* Listed records
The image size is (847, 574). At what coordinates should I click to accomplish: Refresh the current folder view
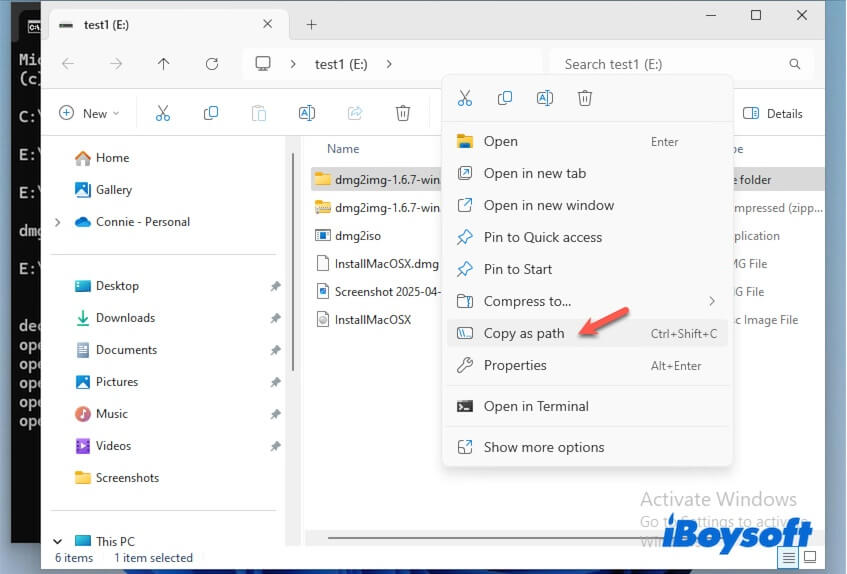(x=212, y=64)
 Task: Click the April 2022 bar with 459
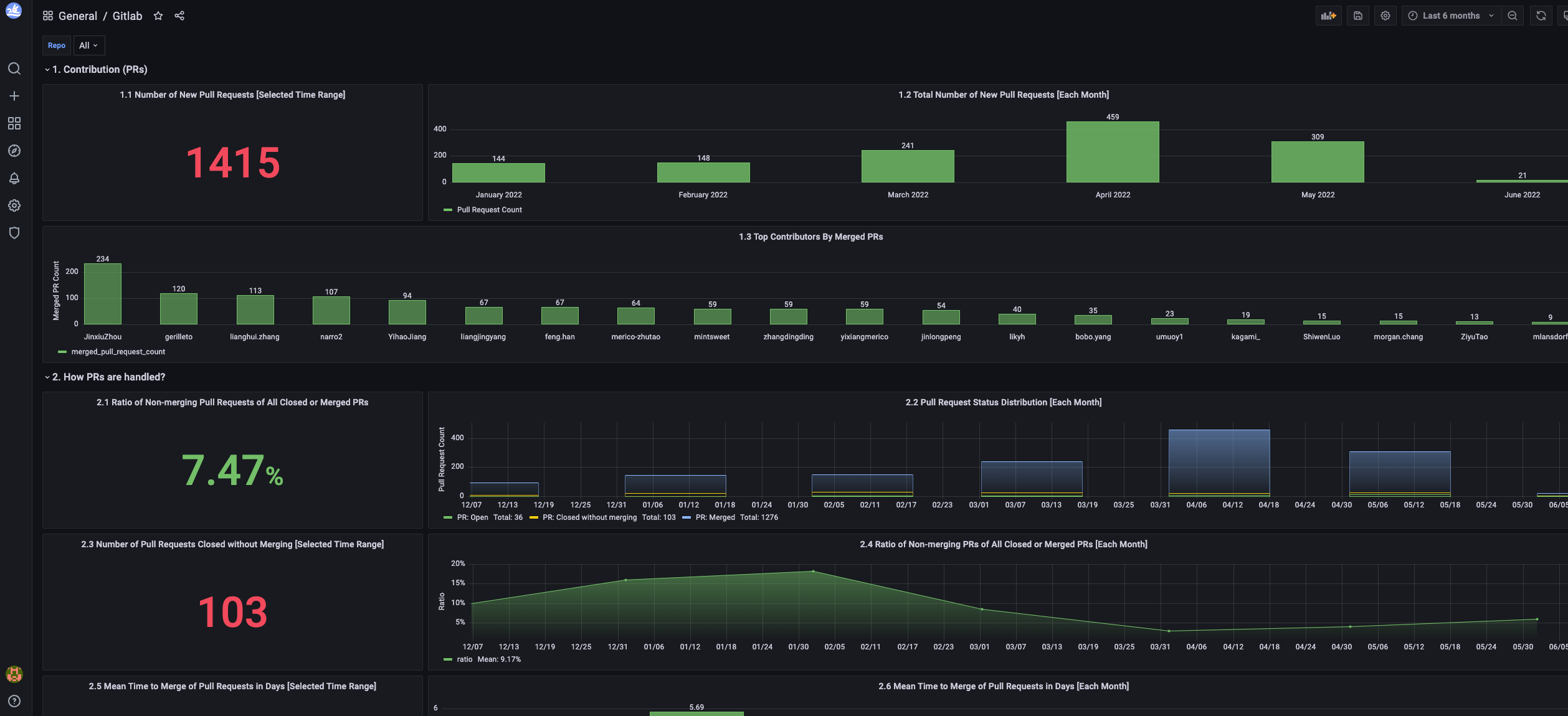pyautogui.click(x=1112, y=153)
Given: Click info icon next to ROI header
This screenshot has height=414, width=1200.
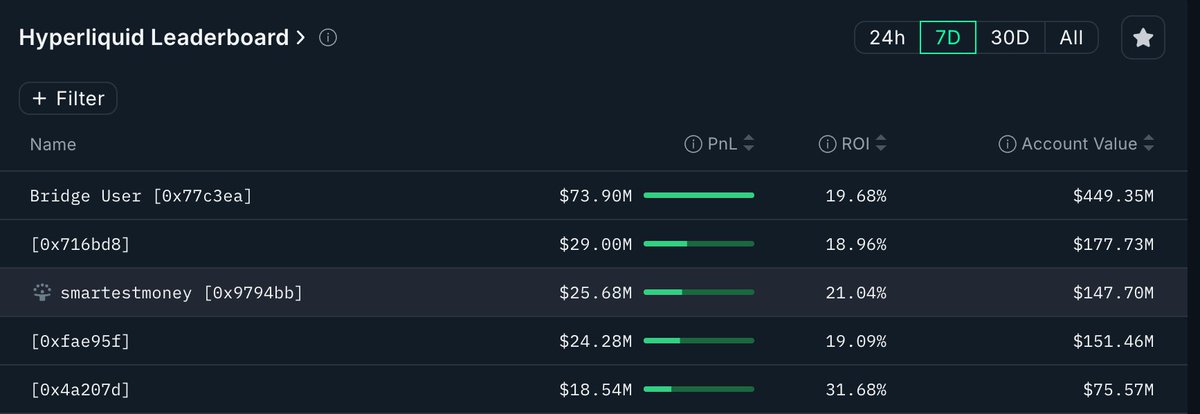Looking at the screenshot, I should [x=827, y=144].

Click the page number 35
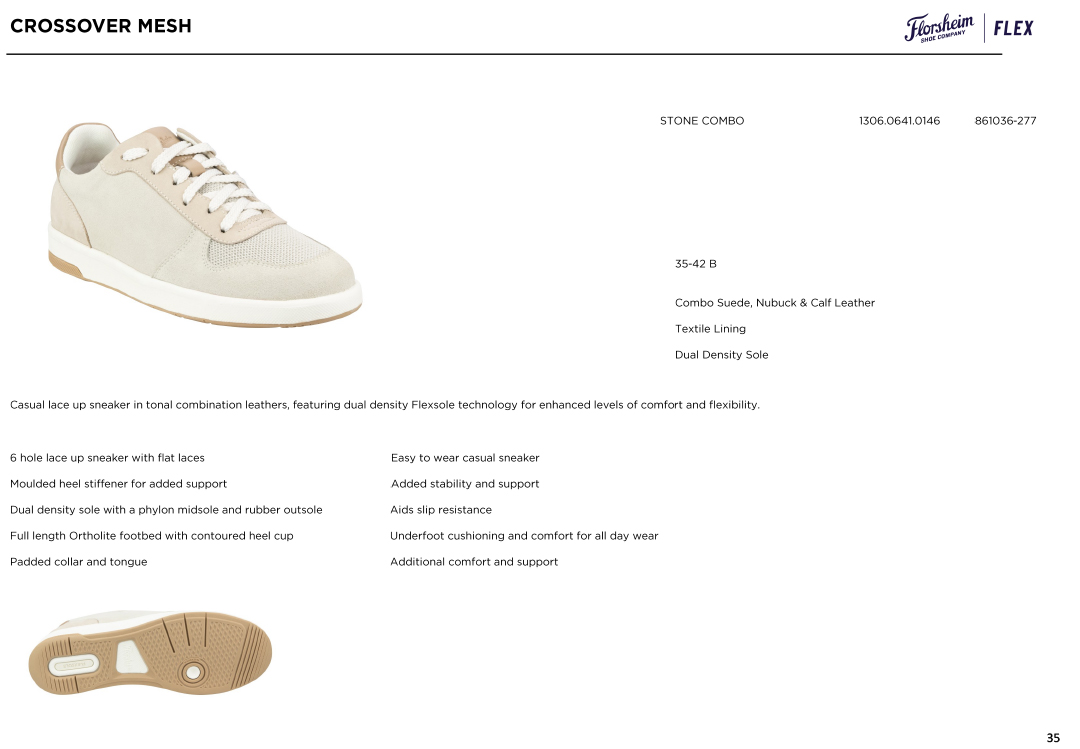[1053, 738]
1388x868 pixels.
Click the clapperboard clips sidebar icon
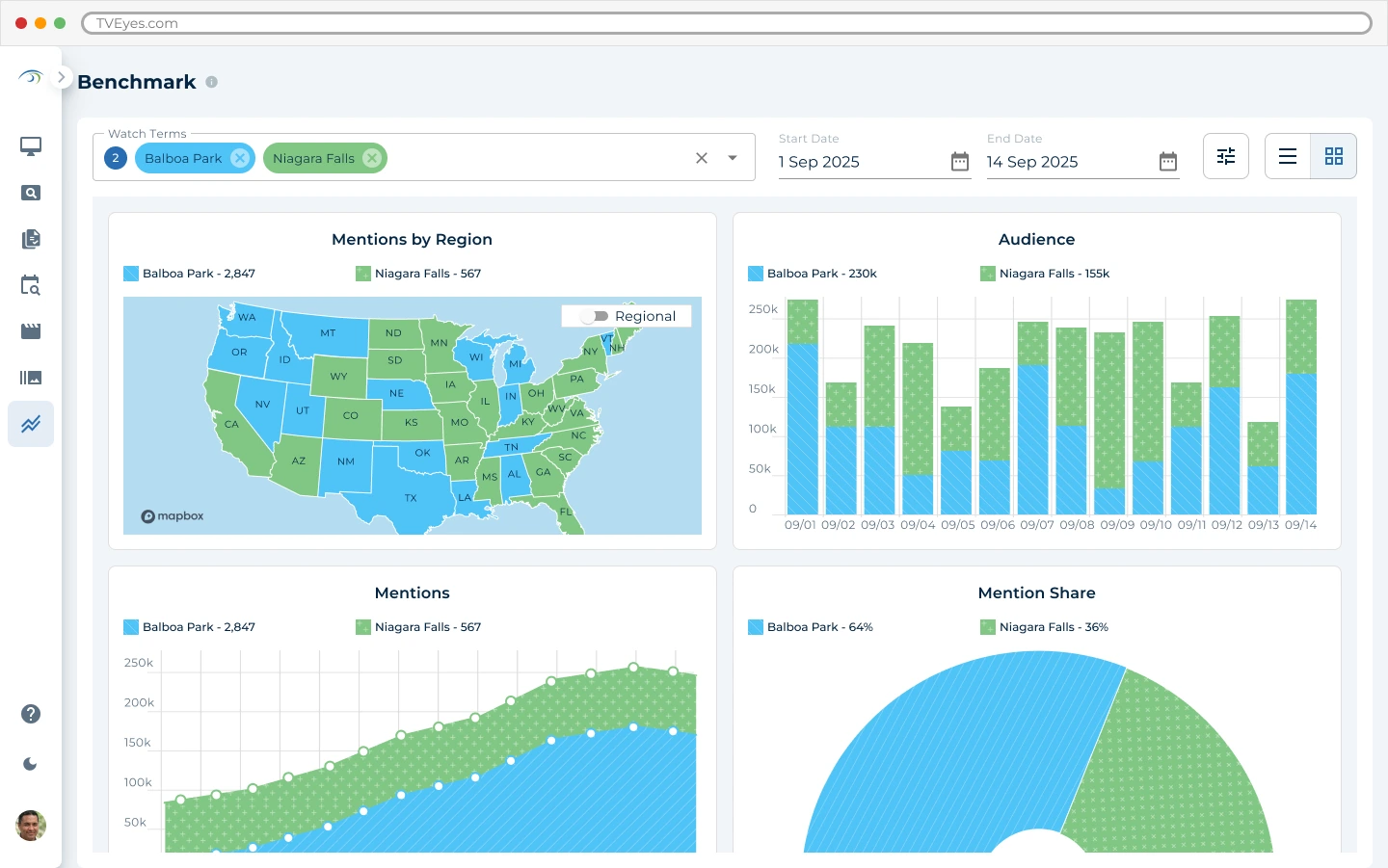click(x=31, y=331)
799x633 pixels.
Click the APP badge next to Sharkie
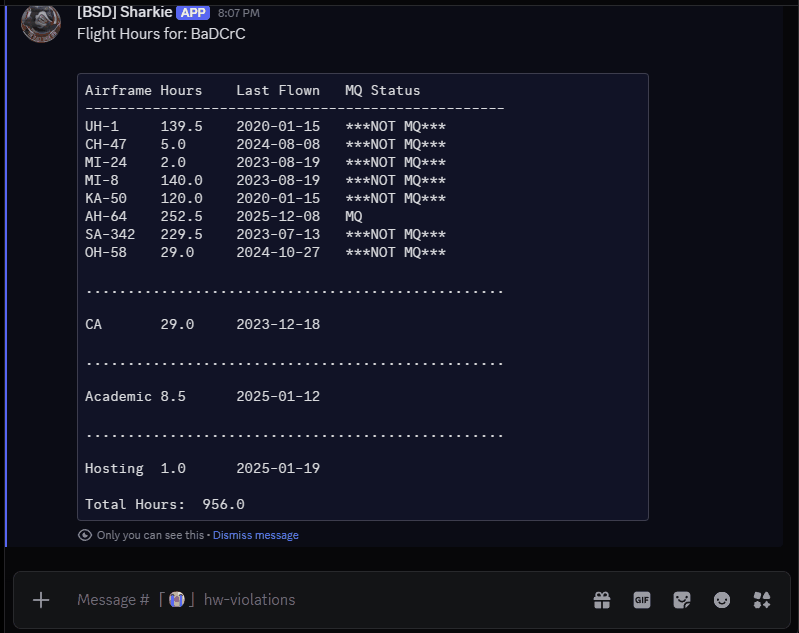(193, 13)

* Task goal
Echo back all of the data above line for line, leaving out the pictures.

* Task response
The image size is (847, 574). At what coordinates should I click to accomplish: Refresh the current folder view
(x=212, y=64)
 Task: Click the April 2022 bar with 459
pyautogui.click(x=1112, y=153)
Given: Click info icon next to ROI header
This screenshot has height=414, width=1200.
Looking at the screenshot, I should [x=827, y=144].

Click the page number 35
[1053, 738]
1388x868 pixels.
Click the clapperboard clips sidebar icon
click(x=31, y=331)
799x633 pixels.
Click the APP badge next to Sharkie
(193, 13)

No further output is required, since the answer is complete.